KVB-Streik in Köln: Wann endet der Warnstreik?

Verdi bestreikt erneut den Nahverkehr in Köln. Bis wann kommt es noch zu Ausfällen?
Oliver Berg/dpaVerdi hat zu einem Warnstreik im ÖPNV in Köln aufgerufen. Ab wann verkehrt der Nahverkehr wieder regulär?
KVB-Streik in Köln: Wann ist der Warnstreik vorbei?
Am Freitag und Samstag (27. und 28. Februar 2026) kommt es aufgrund eines von Verdi ausgerufenen zweitägigen Warnstreiks im Rahmen der Tarifverhandlungen zu massiven Einschränkungen im Kölner Nahverkehr. Der Warnstreik dauert von Freitag (27. Februar 2026) ab 3 Uhr morgens, bis Sonntagmorgen ca. 3 Uhr an. In dieser Zeit werden keine Stadtbahnen- und Busfahrten der KVB stattfinden. Auch bei den Stadtbahn-Linien 16 und 18 der KVB, welche gemeinsam mit den Stadtwerken Bonn (SWB Bonn) betrieben werden, entfallen laut KVB an beiden Streiktagen die Fahrten. Eine Übersicht zu den Linien, welche weiterhin im Einsatz sind, gibt es hier in diesem Artikel.

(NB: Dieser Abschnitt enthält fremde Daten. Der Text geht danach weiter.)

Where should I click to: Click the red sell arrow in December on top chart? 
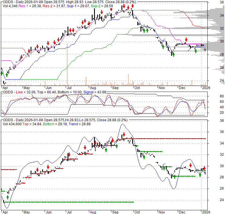[x=186, y=40]
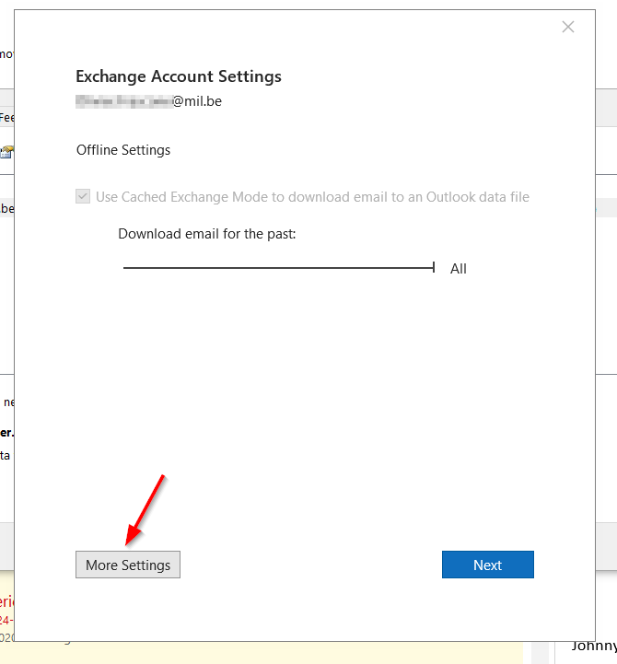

Welche weiteren Alternativen gibt es?
Die Deutsche Bahn streikt diese Woche nicht. Fahrgäste können prüfen, ob Teile der Strecken mit Regionalzügen zurückgelegt werden können. S-Bahnen sind ebenfalls nicht betroffen. Wer nicht aufs Fahrrad umsteigen kann oder möchte, kann auf Taxis oder Fahrdienste zurückgreifen, die neben Autos auch E-Roller und Leihfahrräder anbieten. Zudem können Carsharing-Dienste und Fahrgemeinschaften als weitere Optionen zur Verfügung stehen.
Warum wird in Köln erneut gestreikt?
In den Tarifverhandlungen, die in allen 16 Bundesländern meist mit den kommunalen Arbeitgeberverbänden geführt werden, fordert Verdi insbesondere deutlich bessere Arbeitsbedingungen - etwa durch kürzere Wochenarbeitszeit und Schichtzeiten, längere Ruhezeiten, aber auch durch höhere Zuschläge für Arbeit in der Nacht und am Wochenende. In Bayern, Brandenburg, dem Saarland, Thüringen und bei der Hamburger Hochbahn wird zusätzlich über höhere Löhne und Gehälter verhandelt.
Nach Ansicht von Verdi kamen die Gespräche zuletzt kaum voran. Auch die Arbeitgeber beklagten zuletzt fehlenden Fortschritt bei den Verhandlungen. Die Berliner Verkehrsbetriebe (BVG), das größte ÖPNV-Unternehmen in Deutschland, kritisierte beispielsweise, dass Verdi bisher nicht klargemacht habe, welche Forderungen die Gewerkschaft am wichtigsten findet.